Paolo Di Stefano, Corriere della Sera 03/09/2013, 3 settembre 2013
IL CREDO DI CAPITINI CENSURATO DALLA CHIESA
Chissà che cosa direbbe il «francescano» Aldo Capitini di papa Francesco. Certo sarebbe più vicino alle sue ragioni, alla sua religione, alla sua sostanza umana che a quelle di Pio XII, al quale il pensatore eterodosso, filosofo e attivista della nonviolenza e molto altro, nel 1957 dedicò un libro destinato a fare scandalo e a essere messo al bando dalla Chiesa. Si intitolava Discuto la religione di Pio XII e viene ora riproposto dalle Edizioni dell’Asino.
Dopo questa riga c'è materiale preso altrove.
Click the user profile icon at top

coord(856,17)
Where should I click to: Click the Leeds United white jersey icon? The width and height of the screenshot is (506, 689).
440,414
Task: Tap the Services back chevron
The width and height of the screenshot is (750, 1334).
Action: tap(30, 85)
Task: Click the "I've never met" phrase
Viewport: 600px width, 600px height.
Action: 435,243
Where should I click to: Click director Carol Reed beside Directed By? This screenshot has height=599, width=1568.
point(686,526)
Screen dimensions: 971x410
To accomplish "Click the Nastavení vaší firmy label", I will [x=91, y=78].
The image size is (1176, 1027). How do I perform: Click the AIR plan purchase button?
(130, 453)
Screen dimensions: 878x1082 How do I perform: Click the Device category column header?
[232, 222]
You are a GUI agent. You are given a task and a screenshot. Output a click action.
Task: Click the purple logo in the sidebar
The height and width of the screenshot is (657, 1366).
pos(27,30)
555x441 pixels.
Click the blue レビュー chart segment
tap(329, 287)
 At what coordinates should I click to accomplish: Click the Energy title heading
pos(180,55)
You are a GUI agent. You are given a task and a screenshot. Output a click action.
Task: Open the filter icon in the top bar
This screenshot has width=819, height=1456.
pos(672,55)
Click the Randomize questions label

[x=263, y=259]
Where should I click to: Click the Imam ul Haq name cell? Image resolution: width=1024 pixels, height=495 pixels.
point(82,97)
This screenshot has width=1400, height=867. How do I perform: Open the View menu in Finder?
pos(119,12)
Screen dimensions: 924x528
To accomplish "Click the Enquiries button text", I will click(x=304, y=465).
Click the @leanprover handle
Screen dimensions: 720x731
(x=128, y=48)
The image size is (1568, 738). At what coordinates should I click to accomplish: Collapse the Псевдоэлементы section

La prosa affabile e razionale di Capitini (nato a Perugia nel 1898 e morto nel 1968) offre al lettore di oggi una enorme quantità di argomenti, a parte quelli strettamente teologici, che andrebbero riletti alla luce del nuovo dialogo aperto dalla Chiesa di Francesco.
Ciò che viene rimproverato a papa Pacelli è di professare una religione «fondata sul dividere le persone tra loro», di escludere il colloquio, di «ragionare senza un comune linguaggio» con persone di diversa formazione, di utilizzare una logica della chiusura e di muoversi semmai verso gli altri solo «per attrarli ai suoi dogmi». Accuse durissime dietro quel tono pacato e privo di accenti polemici.
Capitini, accusato a sua volta (anche dagli amici) di essere testardamente ottimista, crede nella «buona volontà interiore» che permette di comprendere le cadute e i «diversi modi che possono esserci per realizzare la moralità». L’eccesso di «mitologia, istituzionalismo, sacralità» insito nel magistero di Pio XII non poteva piacere al teorico della nonviolenza, che aveva fondato le sue «persuasioni» sulla resistenza passiva gandhiana e su Francesco d’Assisi, sulla necessità di «spendere la propria vita giorno per giorno», costruendo «una grande cassa di risonanza, di solidarietà e di azione, anche per utilizzare atti generosi di pochi».
Attualissima lezione politica di un disobbediente civile dal temperamento risorgimentale, più adatto, come scrisse il suo amico Gianfranco Contini, a «elaborare la resistenza alla tirannia che ad amministrare il grigio quotidiano». Era il 1985 l’anno in cui il filologo, a Pisa, esortava così alla riscoperta di Capitini: «Ma si vorrebbe che l’Italia postfascista serbasse qualche maggior memoria dell’antifascista perugino e si lavasse dell’avara ingratitudine di troppo silenzio attorno a lui». Esortazione che resta valida, specie in questi giorni in cui si riparla di guerra e di pace. Non c’è molto, di Capitini, che appaia datato. Del resto, tra le tante osservazioni illuminanti che possono risuonare utilmente all’orecchio del lettore odierno, a pagina 92 del volumetto contro Pio XII, troviamo anche questa: «L’esperienza della mia vita mi ha insegnato che ci vuole il vecchio e il nuovo, il vecchio rivive nel nuovo, il nuovo mette alla prova se stesso utilizzando il vecchio. Non dico che tutto stia qui, ma è, tuttavia, una buona regola».